Similar to mouse testis, VSELs survive chemotherapy in mouse ovaries also [31]. VSELs were quantitated by flow cytometry as small sized cells (3–5 μm) with a surface phenotype of LIN−/CD45−/SCA-1+ in normal adult (0.02 ± 0.008%) and chemoablated (0.03 ± 0.017%) ovaries and further treating chemoablated mice with FSH resulted in further increase of VSELs (0.08 ± 0.03%). Table 2 is a compilation of various studies reporting beneficial effects of transplanting mesenchymal cells in chemoablated ovaries. A human baby has also been born by transplanting autologus, bone marrow derived mesenchymal cells directing into the non-functional ovaries of a patient with POF [87].

Besides VSELs, OSCs also exist in the adult ovary (similar to VSELs and SSCs in the testis) and have been extensively used to generate primordial follicles using innovative strategies. In fact OSCs were detected and published initially in a landmark paper by Tilly’s group in 2004 [88]. Pluripotent SSEA4 positive VSELs were reported later in adult ovary [28, 29]. Indeed two populations of stem cells exist in ovary surface epithelium and VSELs with nuclear OCT-4 differentiate and give rise to OSCs with cytoplasmic OCT-4 [85, 89].

Zou et al. [90] established a neonatal mouse FGSC line, cultured for more than 15 months, FGSCs from adult mouse were maintained for more than 6 months. These stem cells were GFP labeled and on transplantation in ovaries of infertile mice underwent oogenesis and GFP positive offspring. Later, Tilly’s group successfully expanded DDX-4 positive stem cells in vitro for months from both mouse and human ovarian cortex [91]. Injecting GFP positive human OSCs into human ovarian cortical biopsies leads to assembly of primordial follicles when transplanted in immuno-deficient female mice –resulted in complete assembly of primordial follicles. These protocols were later published [92].

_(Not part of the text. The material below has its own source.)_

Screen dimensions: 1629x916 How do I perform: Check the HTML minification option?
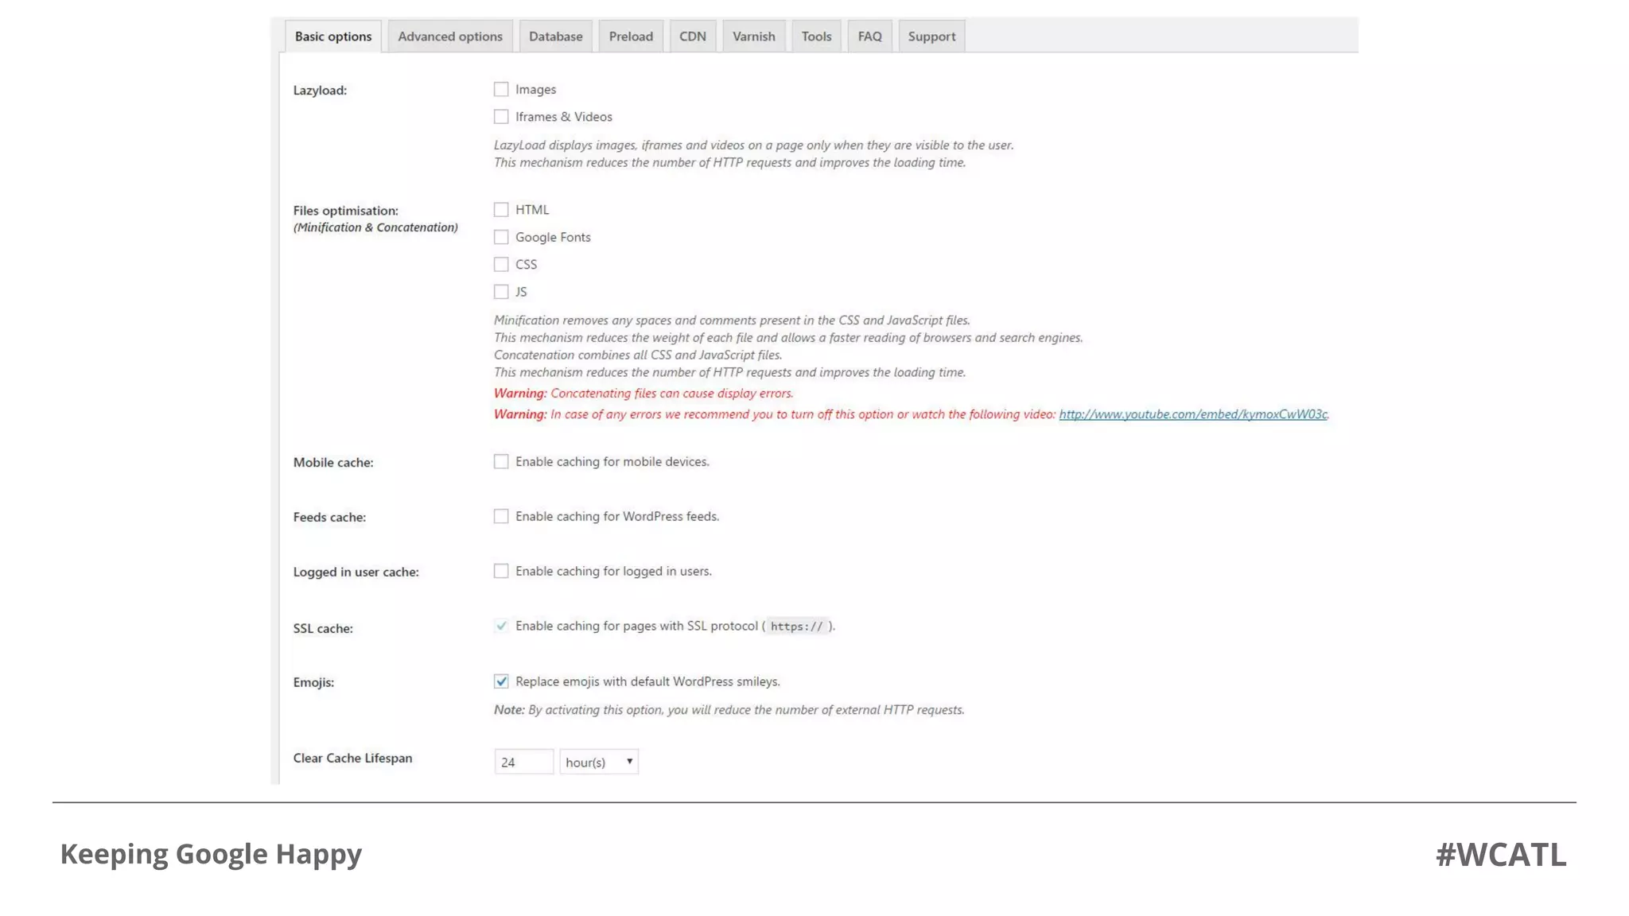point(501,210)
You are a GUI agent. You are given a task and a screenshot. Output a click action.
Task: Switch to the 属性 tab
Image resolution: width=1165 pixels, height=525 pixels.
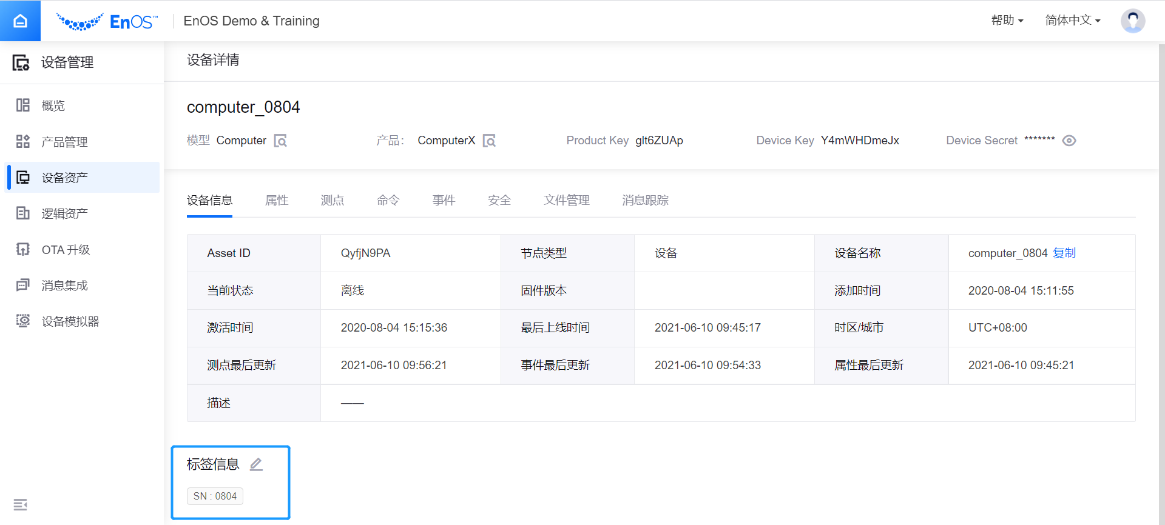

‘Eggbert’ was born by culturing primordial follicles isolated from newborn mice in vitro using a two-step culture method. The pup however, developed health problems including obesity and neurological abnormalities [93]. Later the protocol was further modified and another 59 pups were born to provide company to ‘Eggbert’ [94]. But the process remained inefficient. Of 1160 2-cells embryos transferred, only 66 (5.7%) developed to term and 7 pups (10.6%) died at birth. The remaining 59 pups (27 females, 32 males) survived to adulthood. By comparison, of 437 transferred two-cell stage embryos derived from in vivo-grown oocytes, 76 (17.4%) developed to term and 4 (5.3%) died at birth. The remaining 72 pups (35 females, 37 males) survived to adulthood. Shen et al. [95] transplanted fetal 12.5 dpc ovaries under the kidney capsule that initiated oocyte growth from the pre-meiotic germ cells. Subsequently, the primary and early secondary follicles generated in the ovarian grafts were isolated and cultured for 16 days in vitro. The mature oocytes ovulated from these follicles were able to fertilize in vitro to produce live offspring. Offspring born by IVF were normal and able to successfully mate with both females and males. The patterns of the methylated sites of the in vitro mature oocytes were similar to those of normal mice.

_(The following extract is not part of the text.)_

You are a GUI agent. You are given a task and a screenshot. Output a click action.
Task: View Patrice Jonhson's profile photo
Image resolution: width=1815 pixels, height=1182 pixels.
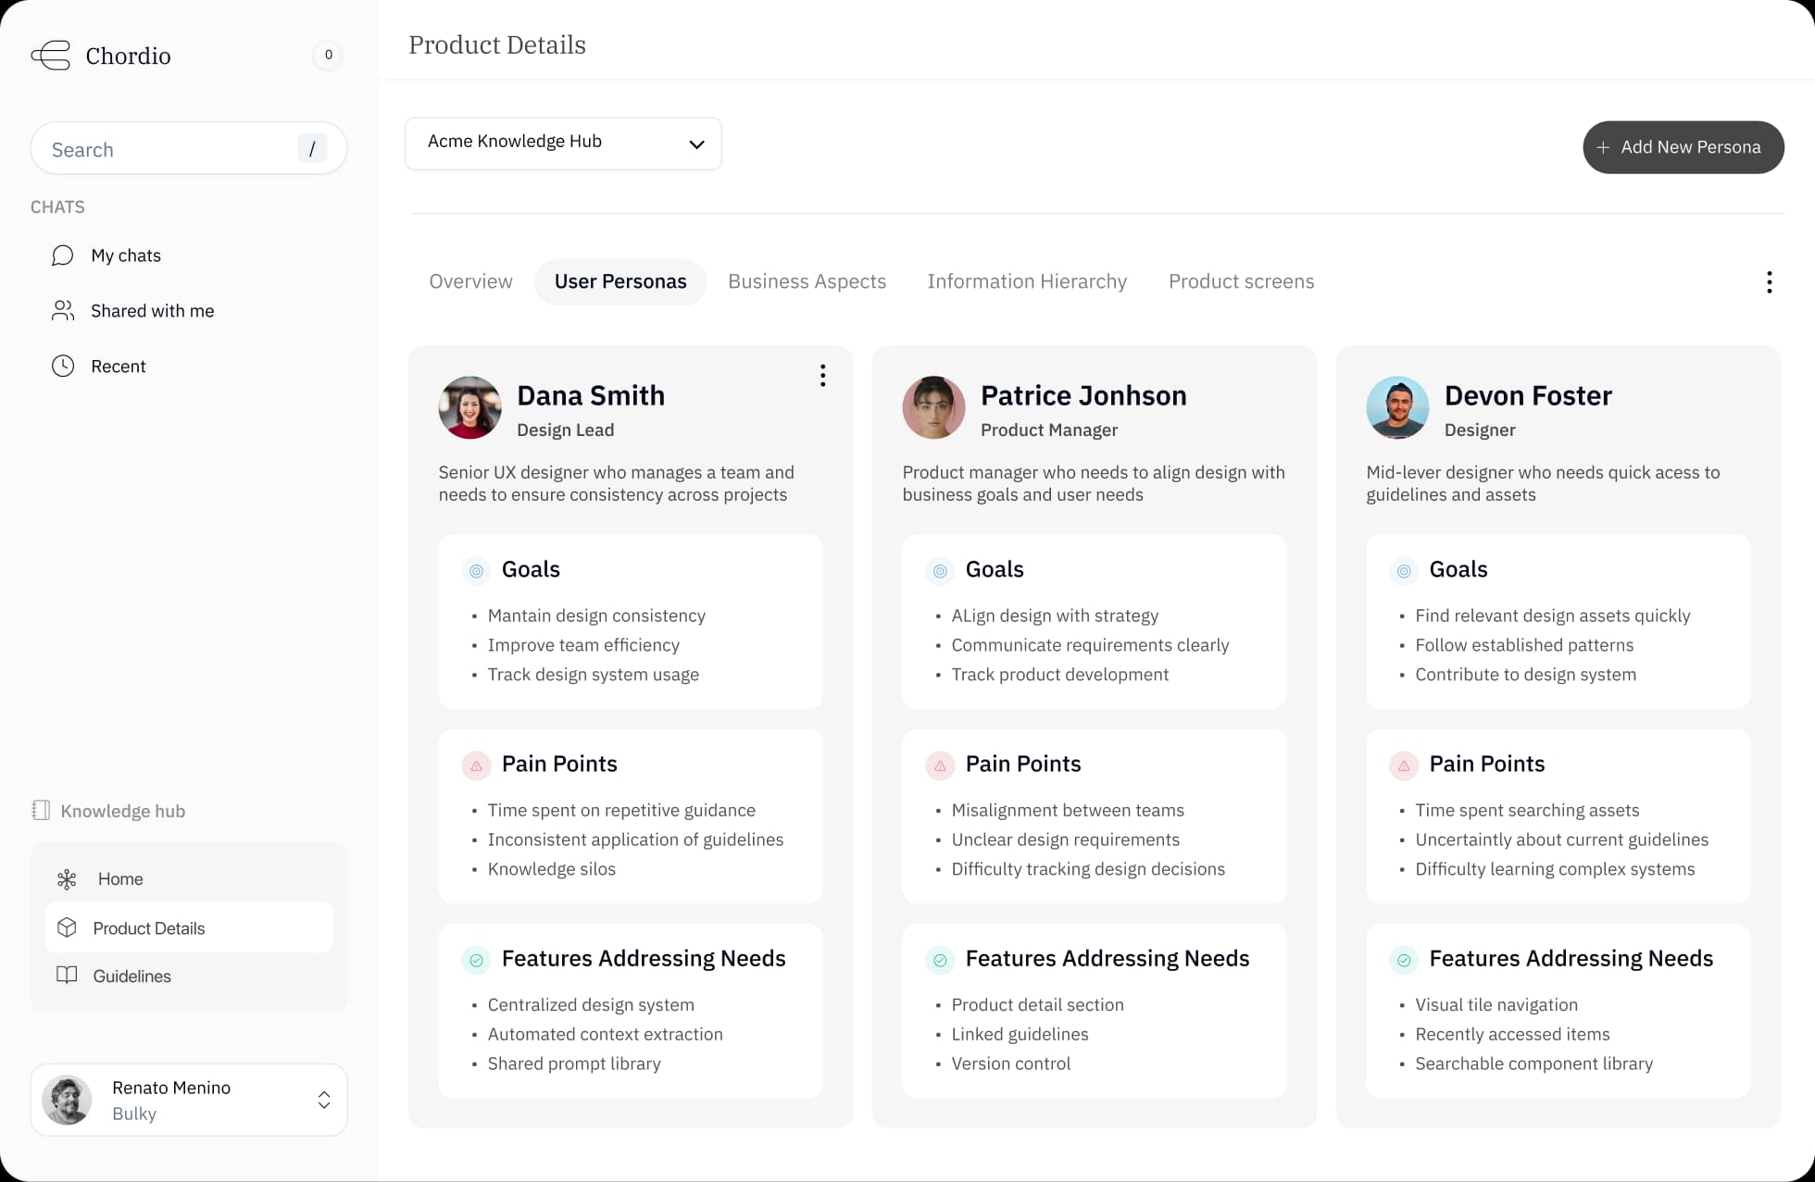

Another alternative is to develop artificial ovary that implies 3D culture of preantral, immature follicles in a scaffold which could be a source of oocytes upon transplantation [96]. This approach could negate introduction of malignant cells. Woodruff’s group developed a two-step follicle culture strategy that recapitulated the dynamic human follicle growth environment in vitro [97]. Follicles developed from the preantral to antral stage and produced meiotically competent metaphase II oocytes after in vitro maturation. Later Kniazeva et al. [98] reported live births on transplanting primordial to primary follicles from young ovaries encapsulated in fibrin beads. The group recently developed a bioprosthetic ovary using microporus scaffolds to restore ovarian function in bilaterally ovariectomized mice. Follicles matured, ovulated, secreted hormones, formed corpus luteum that secreted progesterone to support pregnancy and resulted in birth of fertile pups [99].